Blockd makes use of what Robert Forster, its originator, considers Ethereum’s implicit “Replace-by-Fee” protocol, which replaces an unconfirmed transaction with another transaction from an empty wallet with a higher transaction fee.
“It's of enormous importance to blockchain because of the implications of how attractive blockchain is for a hacker,” Forster told Decrypt. “Theoretically, just the simple existence of Blockd—even if no one uses it—should make hacking less attractive,” he said.
If hackers think that a wallet might be protected by Blockd, they might send a transaction with a higher gas price, meaning that they’ll ultimately receive less ETH for hacking. “At that point, the reward for hacking is lower, and there's less incentive to hack wallets—even if no one's using Blockd,” Forster said.
Forster, 26, of San Francisco, California, came up with the idea after identifying a pattern in blockchain hacks and working out that most hacks can be detected before they happen. After a bit of digging, he came up with the idea for Blockd, which launched in October 2019.
“The goal is to protect as many people as possible, make blockchain safer, and make blockchain more attractive to use to people who aren't comfortable with being in control of their own funds,” he said.

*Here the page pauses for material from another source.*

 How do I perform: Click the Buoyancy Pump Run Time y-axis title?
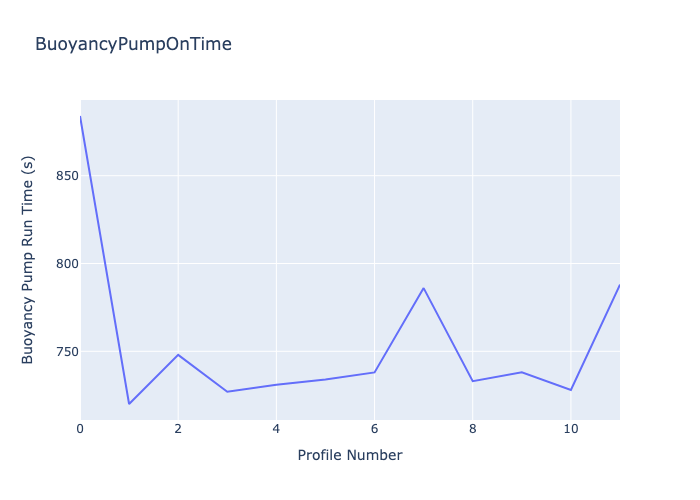click(x=29, y=260)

Blockd spiked in popularity this month when Forster pulled a stunt on Reddit, posting his private key and inviting someone to take one Ether, worth $136 at the time. One user, “gucards”, took the bait, and footed the bill for the switcheroo. Impressed, he signed up for the service.
Blockd is free until the end of the month, and then costs $3.99 per month for most users. If you have over $100,000 of funds, Blockd will take a 0.005% cut.
Forster said that Blockd reverses the tactics used by those behind the Fairwin Ponzi scheme; the gas-guzzling Ethereum smart contract that, at its peak, accounted for over 51 percent of all gas on the Ethereum network, and held over $125 million.
When Fairwin’s users tried to withdraw their funds, the owners of the smart contract diverted the money into a fund they controlled.
On Blockd, instead of a hacker detecting a transaction and then being able to attack the contract, Forster said, “we front run the hacker to stop the hack from happening.”
It currently only works for Ether, but Forster said he plans to add support for ERC-20 tokens in the future, and add support for more blockchains.
The code isn’t audited, but Forster plans to make it public sometime soon. In any case, he says the code is fairly simple, and Blockd won’t have access to your private keys.